*What you should do*.
Without any images, write the data out exactly as it appears.
-- Supplied material follows --
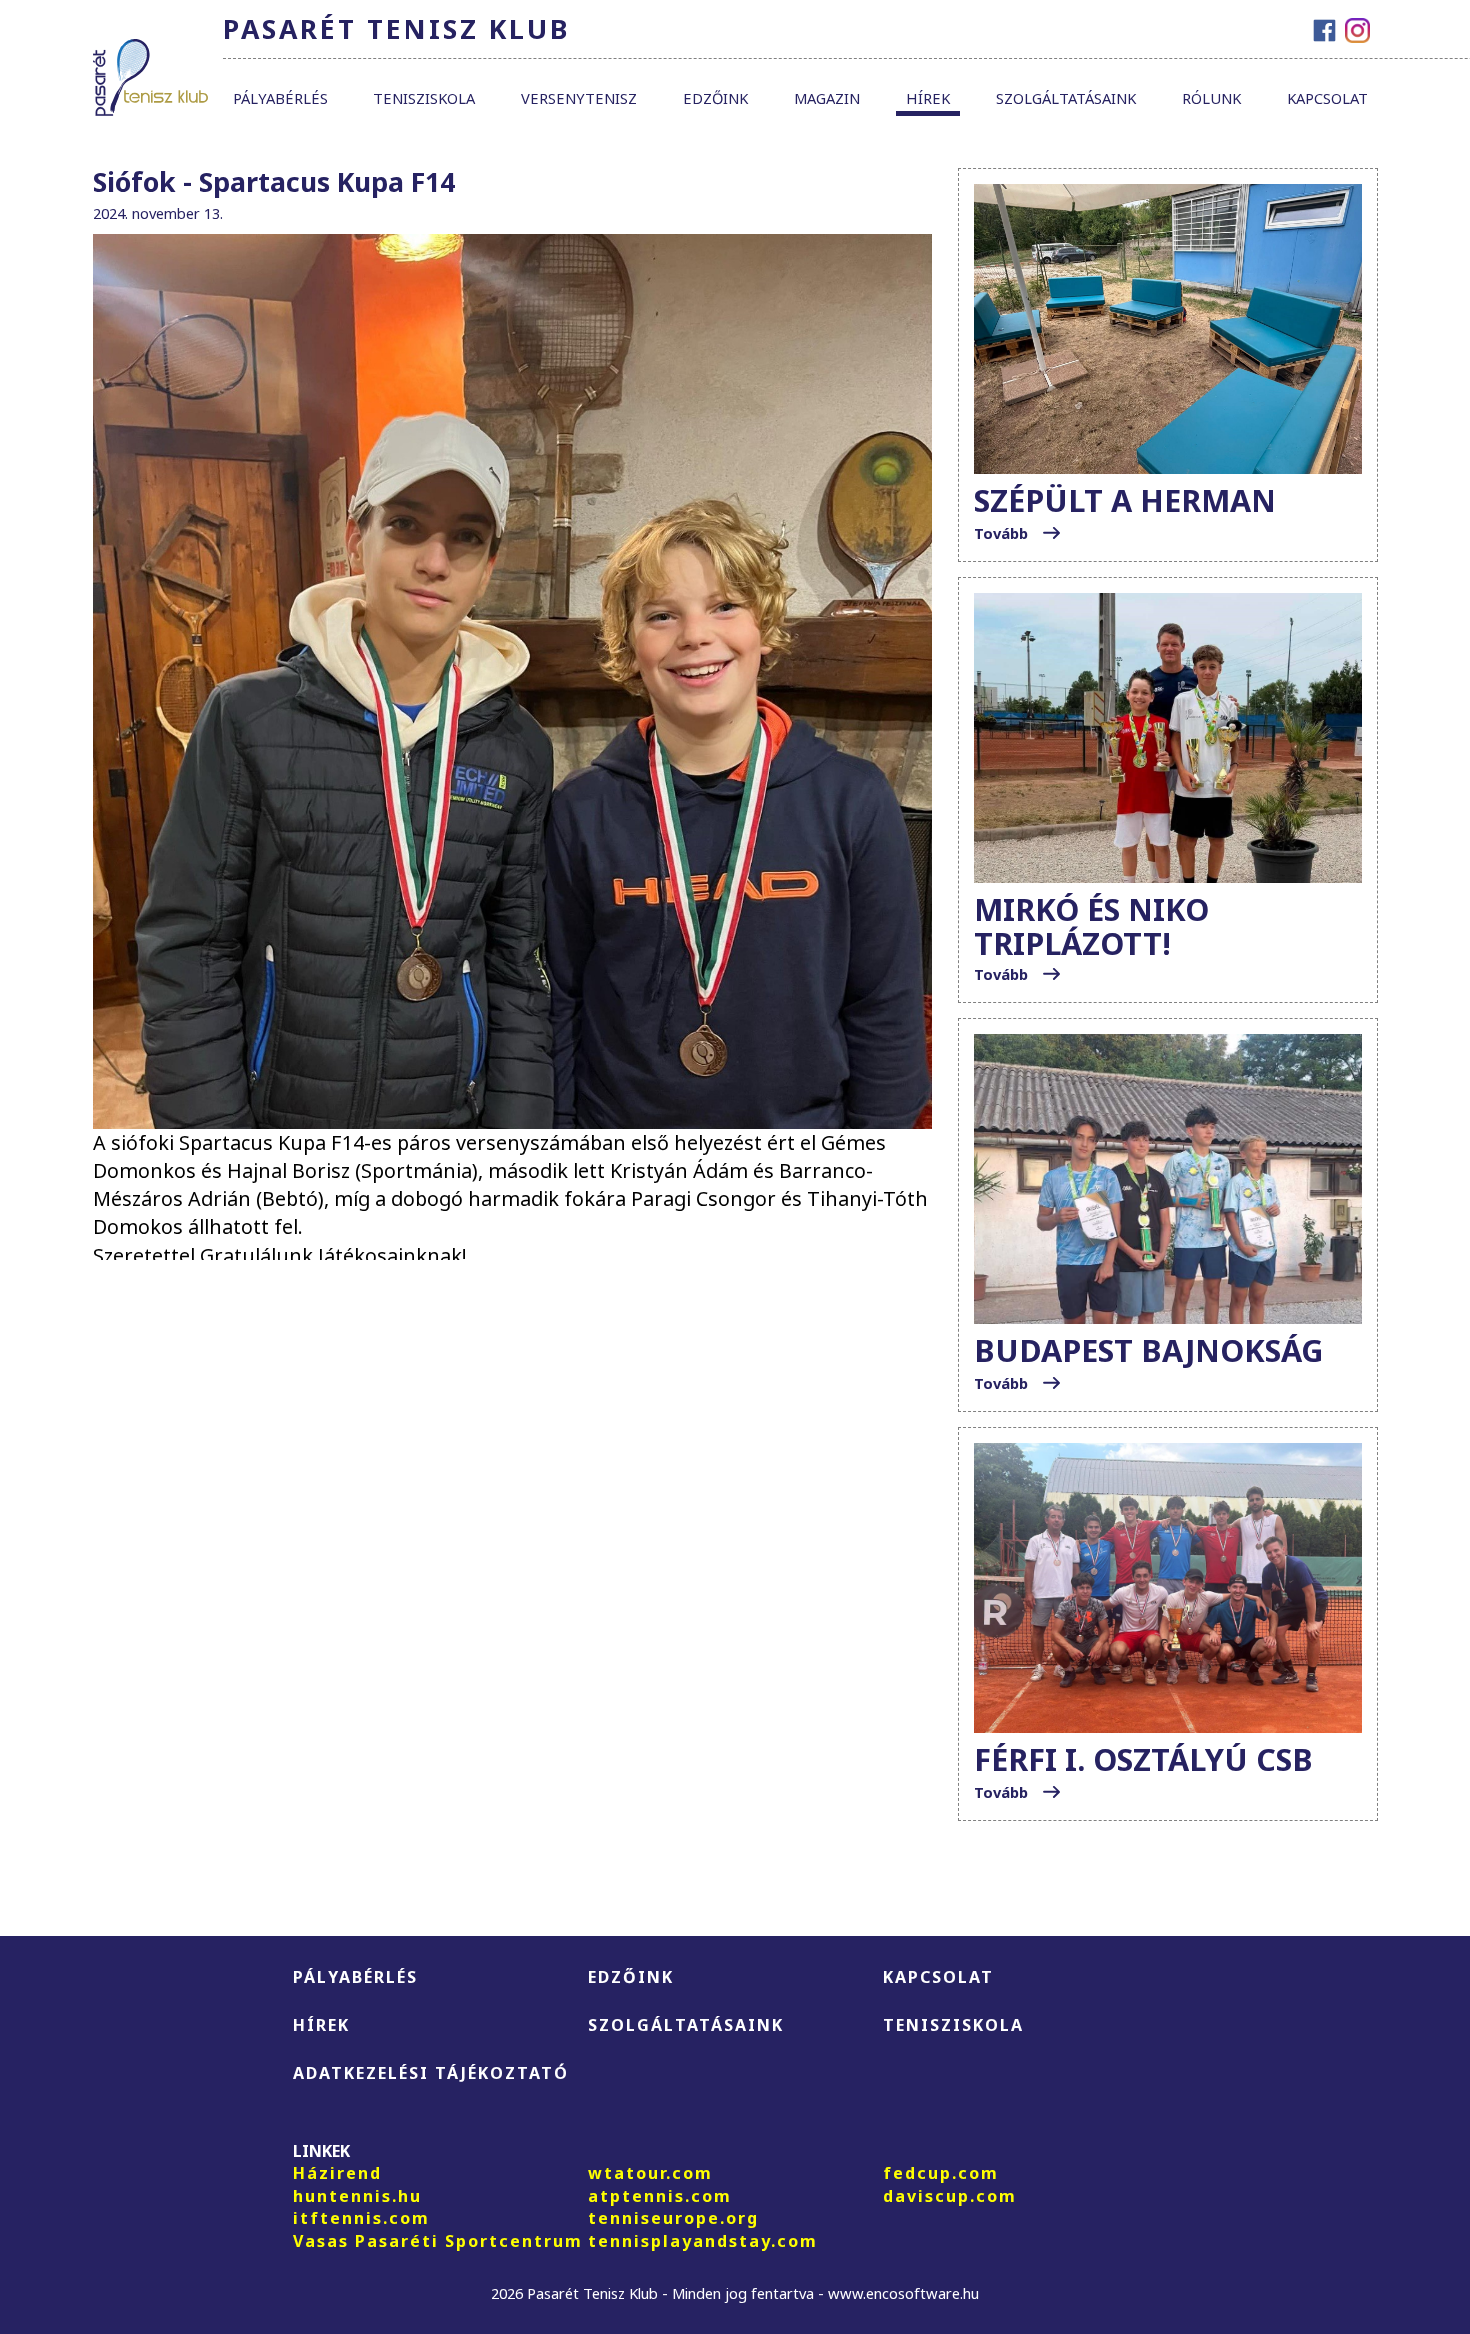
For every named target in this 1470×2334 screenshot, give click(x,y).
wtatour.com (650, 2173)
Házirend (337, 2173)
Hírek (928, 98)
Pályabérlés (280, 98)
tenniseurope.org (673, 2218)
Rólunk (1211, 98)
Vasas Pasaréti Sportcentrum (438, 2241)
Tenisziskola (424, 98)
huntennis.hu (357, 2196)
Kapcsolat (1327, 98)
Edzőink (715, 98)
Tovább (1003, 533)
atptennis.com (660, 2196)
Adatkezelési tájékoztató (431, 2073)
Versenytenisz (579, 98)
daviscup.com (950, 2196)
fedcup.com (941, 2173)
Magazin (827, 98)
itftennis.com (361, 2218)
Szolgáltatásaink (1066, 98)
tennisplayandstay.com (703, 2241)
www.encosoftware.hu (903, 2293)
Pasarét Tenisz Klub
-- Supplied material concluded --
*Your solution*.
For every named target in this 1470×2334 screenshot, give click(x,y).
wtatour.com (650, 2173)
Házirend (337, 2173)
Hírek (928, 98)
Pályabérlés (280, 98)
tenniseurope.org (673, 2218)
Rólunk (1211, 98)
Vasas Pasaréti Sportcentrum (438, 2241)
Tenisziskola (424, 98)
huntennis.hu (357, 2196)
Kapcsolat (1327, 98)
Edzőink (715, 98)
Tovább (1003, 533)
atptennis.com (660, 2196)
Adatkezelési tájékoztató (431, 2073)
Versenytenisz (579, 98)
daviscup.com (950, 2196)
fedcup.com (941, 2173)
Magazin (827, 98)
itftennis.com (361, 2218)
Szolgáltatásaink (1066, 98)
tennisplayandstay.com (703, 2241)
www.encosoftware.hu (903, 2293)
Pasarét Tenisz Klub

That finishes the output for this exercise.